If it helps anyone else, we’ve found that for our hardware of a dual proc DigitalOcean with 4GB seems to fall behind with a default ‘rebake old posts’ set to 80. We’ve been going for a few years and have a lot of image intensive posts, so YMMV.
Our sidekiq was clear of PostProcess jobs about 12 hours ago, but it’s crept up to about 4,500 enqueued again this morning, causing delays in new post processing.
I’ve set the rebake_old_posts_count value to ‘20’ and it seems to be slowly making headway now. The setting can be found via admin here:
@sam even though this is an unusual rebake, being especially CPU intensive (and I imagine some S3 back/forth as well), is there a way that this rebake value could be backed off if sidekiq is backlogged so much? I’m not meaning anything too complex an algorithm, just something that could automatically half it if the system is increasingly getting behind?
I know you guys are (rightfully) hosting tech-agnostic with Discourse, but the ideal for AWS S3 image hosted people would be moving the image processing AWS Lambda side. I’ve done that on Rails systems when it was javascript and imageMagick (moving it away from background work on the Rails side) and it works pretty well (as S3 can trigger a function on ObjectCreate completely on the AWS side, build a hierarchy of resized images etc).
Theoretically it’s got even easier now with AWS Lambda Ruby official support. You might be able to use the same image processing code on the Lamda side. The downside would be the AWS config API cruft to set up the trigger events etc.
Not that great an idea, but I thought I’d throw that out there for long term chewing.
Yeah, it is an idea I have thought about in the past but we would need a custom image for this do line up all the right versions of image magick and so on. We may get there one day but odds are this is going to be in the “mega enterprise” type of setup.
In theory you can run an AWS AutoScalingGroup that runs the Discourse image, with 0 unicorns, some sidekiqs, and autoscale based in Sidekiq queue size.

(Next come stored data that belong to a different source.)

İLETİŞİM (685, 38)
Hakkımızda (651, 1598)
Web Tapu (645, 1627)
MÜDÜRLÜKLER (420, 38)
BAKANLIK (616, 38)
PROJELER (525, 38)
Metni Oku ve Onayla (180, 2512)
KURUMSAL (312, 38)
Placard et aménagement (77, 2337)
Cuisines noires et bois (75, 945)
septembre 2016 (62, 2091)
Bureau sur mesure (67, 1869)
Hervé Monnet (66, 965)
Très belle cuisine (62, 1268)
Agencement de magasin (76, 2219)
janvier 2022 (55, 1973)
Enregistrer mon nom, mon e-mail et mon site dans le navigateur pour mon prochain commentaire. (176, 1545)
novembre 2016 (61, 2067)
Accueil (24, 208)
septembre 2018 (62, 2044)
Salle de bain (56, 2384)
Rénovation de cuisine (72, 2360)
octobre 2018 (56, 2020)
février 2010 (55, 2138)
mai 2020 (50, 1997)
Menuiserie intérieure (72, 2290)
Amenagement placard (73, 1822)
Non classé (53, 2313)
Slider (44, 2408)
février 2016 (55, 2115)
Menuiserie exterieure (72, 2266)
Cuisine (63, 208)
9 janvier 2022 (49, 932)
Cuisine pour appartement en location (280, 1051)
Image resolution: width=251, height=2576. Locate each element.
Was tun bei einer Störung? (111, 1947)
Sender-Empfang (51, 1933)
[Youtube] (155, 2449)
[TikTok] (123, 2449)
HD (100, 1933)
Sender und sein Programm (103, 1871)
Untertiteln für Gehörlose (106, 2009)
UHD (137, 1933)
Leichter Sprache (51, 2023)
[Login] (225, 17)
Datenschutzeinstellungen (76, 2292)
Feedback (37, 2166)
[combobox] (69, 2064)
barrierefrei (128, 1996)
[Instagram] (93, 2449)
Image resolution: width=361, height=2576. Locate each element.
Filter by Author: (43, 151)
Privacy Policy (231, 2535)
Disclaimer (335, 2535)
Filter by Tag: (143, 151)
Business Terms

We almost did this for a customer, but managed another cheaper way.
Running stuff with the same base image instead of a custom lambda setup (that adheres to the lambda function size restriction) allows us to have only one code path to keep working, instead of two different ways to do the same, debug, update, keep in sync, etc.
…and it fitted what we needed, which was async processing of uploaded or edited images, but with processing just on the AWS side. It allowed us to go browser → S3 direct, and then by naming convention (or object path in terms of S3) we could rely on the optimization/resizes used by convert without worrying the Rails server side queues with work.
I think what you do with Discourse needs to cover much more feature points, and I agree with you that duplicating that side to support those with, or without, AWS would be a dev pain, and probably not worth it. I just like the general approach as it is one of the few genuine approaches where a Lambda function platform could be useful for surged scale stuff.
Yep the tradeoff is exactly this. We would be building a new path for 0.01% of the sites, that would increase dev complexity by 100%.
Something we may pursue in custom plugins for
I was toying with a project for this but for doing videos.
Transcoding those is out of reach for most VPSs out there, and a more acceptable trade off, for a way better user experience, with multiple resolutions, codecs, etc.
We ended up using Elastic Transcoder for this, with some Lambda’s triggered from S3 to feed the encoding pipeline with jobs. We used SNS notifications when the encoding was complete to remove the original unencoded blob etc. It works pretty well, and ended up being the simplest thing that worked.
We tried various approaches, with pure Lambda and FFmpeg, and then a small EC2 image autoscaled, and in the end discovered we were pretty much rebuilding Elastic Transcoder anyway. As per AWS, it’s not great value, but for dev experience it worked well enough.
Why can’t new posts jump the queue here, so they get processed first? It seems odd that background image rebuilds of old posts would pre-empt a new post someone just made.
Basically real new posts someone just made get inserted at the head of the queue, rebake requests for old existing posts get inserted at the back of the queue?
At the moment the rebake happens in the “low priority” queue. New posts happen in the “normal” queue.
However, if we can not keep up we can starve the “low” queue, it includes the jobs “notify mailing list”, “pull hotlinked images”, “create avatar thumbnails”, “anonymize user”, “send user emails”, “update username for username renames”
We can introduce a “super low priority” queue purely for rebakes, but it seems rather complicated to me.
Conceptually it does seem there is a reasonable need for a “we don’t even care if this ever gets done, really” queue priority. Basically a priority below low, like “nice to have”.
Because we do care about the other stuff, but these rebakes? If they fail to happen it really does not even matter, does it? I mean we could start over, do it next month, etc.